US ATLAS Computing Facility (Possible Topical)

US/Eastern
Description

Facilities Team Google Drive Folder

Zoom information

Meeting ID:  993 2967 7148

Meeting password: 452400

Invite link:  https://umich.zoom.us/j/99329677148?pwd=c29ObEdCak9wbFBWY2F2Rlo4cFJ6UT09

 

 

    • 13:00 13:05
      WBS 2.3 Facility Management News 5m
      Speakers: Alexei Klimentov (Brookhaven National Laboratory (US)), Dr Shawn Mc Kee (University of Michigan (US))

      Unfortunately the IB conflicts with this meeting https://indico.cern.ch/event/1558310/ (as well as Supercomputing 2025).

         - Alexei will miss today because he is giving a talk at SC25

      The NSF next CA proposal was successfully submitted on Monday a little before 2 PM Eastern.   Now we wait to hear...

      We still have to confirm the USATLAS presenter for https://indico.cern.ch/event/1526077/timetable/

       

    • 13:05 13:10
      OSG-LHC 5m
      Speakers: Brian Hua Lin (University of Wisconsin), Matyas Selmeci
    • 13:10 13:30
      WBS 2.3.1: Tier1 Center
      Convener: Alexei Klimentov (Brookhaven National Laboratory (US))
      • 13:10
        Tier-1 Infrastructure 5m
        Speaker: Jason Smith
      • 13:15
        Compute Farm 5m
        Speaker: Thomas Smith

        Happy to report, ATLAS T1 condor pool is back up to full strength

        all worker nodes are condor v 25.0.3

        remaining condor CE upgrades to be done this week to finish the pool upgrades (for the time being)

        Other news: Alma 9.7 dropped, and will be coming soon to the pool, date TBD

      • 13:20
        Storage 5m
        Speakers: Carlos Fernando Gamboa (Department of Physics-Brookhaven National Laboratory (BNL)-Unkno), Carlos Fernando Gamboa (Brookhaven National Laboratory (US))

(OBJECTIVE 1)
According to the meeting agenda, why will Alexei miss today's meeting? Answer in one to three sentences.
The agenda above and the rows that follow are unrelated.

(EXERCISE INPUT)
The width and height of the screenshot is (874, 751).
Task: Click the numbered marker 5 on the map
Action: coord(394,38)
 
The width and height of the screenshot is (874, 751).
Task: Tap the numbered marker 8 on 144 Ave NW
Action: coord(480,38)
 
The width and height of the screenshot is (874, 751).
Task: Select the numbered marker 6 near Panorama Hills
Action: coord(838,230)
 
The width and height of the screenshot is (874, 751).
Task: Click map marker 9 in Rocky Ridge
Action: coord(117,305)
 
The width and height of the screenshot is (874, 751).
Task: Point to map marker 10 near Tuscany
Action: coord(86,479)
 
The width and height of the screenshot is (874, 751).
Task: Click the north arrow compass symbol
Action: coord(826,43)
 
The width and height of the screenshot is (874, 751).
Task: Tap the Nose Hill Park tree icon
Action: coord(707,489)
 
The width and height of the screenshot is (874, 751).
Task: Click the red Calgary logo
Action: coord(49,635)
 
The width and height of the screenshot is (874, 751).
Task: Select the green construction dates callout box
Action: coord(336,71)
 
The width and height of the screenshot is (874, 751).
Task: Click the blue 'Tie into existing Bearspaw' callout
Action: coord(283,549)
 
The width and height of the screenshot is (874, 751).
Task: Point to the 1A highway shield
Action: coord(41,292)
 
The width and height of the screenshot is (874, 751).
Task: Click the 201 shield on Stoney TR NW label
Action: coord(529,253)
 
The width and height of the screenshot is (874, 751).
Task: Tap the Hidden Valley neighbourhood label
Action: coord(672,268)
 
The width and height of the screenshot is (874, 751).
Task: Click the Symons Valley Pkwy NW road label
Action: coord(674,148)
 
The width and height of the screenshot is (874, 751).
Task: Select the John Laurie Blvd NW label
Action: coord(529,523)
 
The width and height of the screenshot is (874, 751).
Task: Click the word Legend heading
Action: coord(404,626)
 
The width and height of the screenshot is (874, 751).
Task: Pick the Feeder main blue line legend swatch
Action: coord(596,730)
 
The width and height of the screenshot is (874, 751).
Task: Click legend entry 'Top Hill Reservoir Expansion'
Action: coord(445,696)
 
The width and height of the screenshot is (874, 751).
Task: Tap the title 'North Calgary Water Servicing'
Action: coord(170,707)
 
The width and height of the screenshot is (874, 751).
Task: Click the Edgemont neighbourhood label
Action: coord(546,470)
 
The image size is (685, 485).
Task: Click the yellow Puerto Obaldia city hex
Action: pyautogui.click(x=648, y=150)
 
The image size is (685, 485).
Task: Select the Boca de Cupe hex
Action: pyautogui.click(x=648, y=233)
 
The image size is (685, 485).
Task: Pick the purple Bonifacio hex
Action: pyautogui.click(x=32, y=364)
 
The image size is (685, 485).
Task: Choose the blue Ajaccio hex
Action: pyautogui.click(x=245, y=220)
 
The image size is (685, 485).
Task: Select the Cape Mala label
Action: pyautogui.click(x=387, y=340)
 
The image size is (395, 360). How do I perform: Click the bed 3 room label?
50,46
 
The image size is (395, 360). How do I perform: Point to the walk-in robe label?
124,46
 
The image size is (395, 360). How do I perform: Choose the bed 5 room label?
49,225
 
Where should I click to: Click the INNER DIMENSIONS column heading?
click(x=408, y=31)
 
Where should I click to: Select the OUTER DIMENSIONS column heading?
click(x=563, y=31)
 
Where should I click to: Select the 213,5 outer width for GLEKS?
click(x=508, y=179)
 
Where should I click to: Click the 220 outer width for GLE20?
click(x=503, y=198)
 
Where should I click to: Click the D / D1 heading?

(OBJECTIVE 2)
Filter the rows above down to every line that holds the word "blue". Case counts.

(TASK SOLUTION 1)
Alexei will miss today's meeting because he is giving a talk at SC25.

(TASK SOLUTION 2)
Task: Click the blue 'Tie into existing Bearspaw' callout
Task: Pick the Feeder main blue line legend swatch
Task: Choose the blue Ajaccio hex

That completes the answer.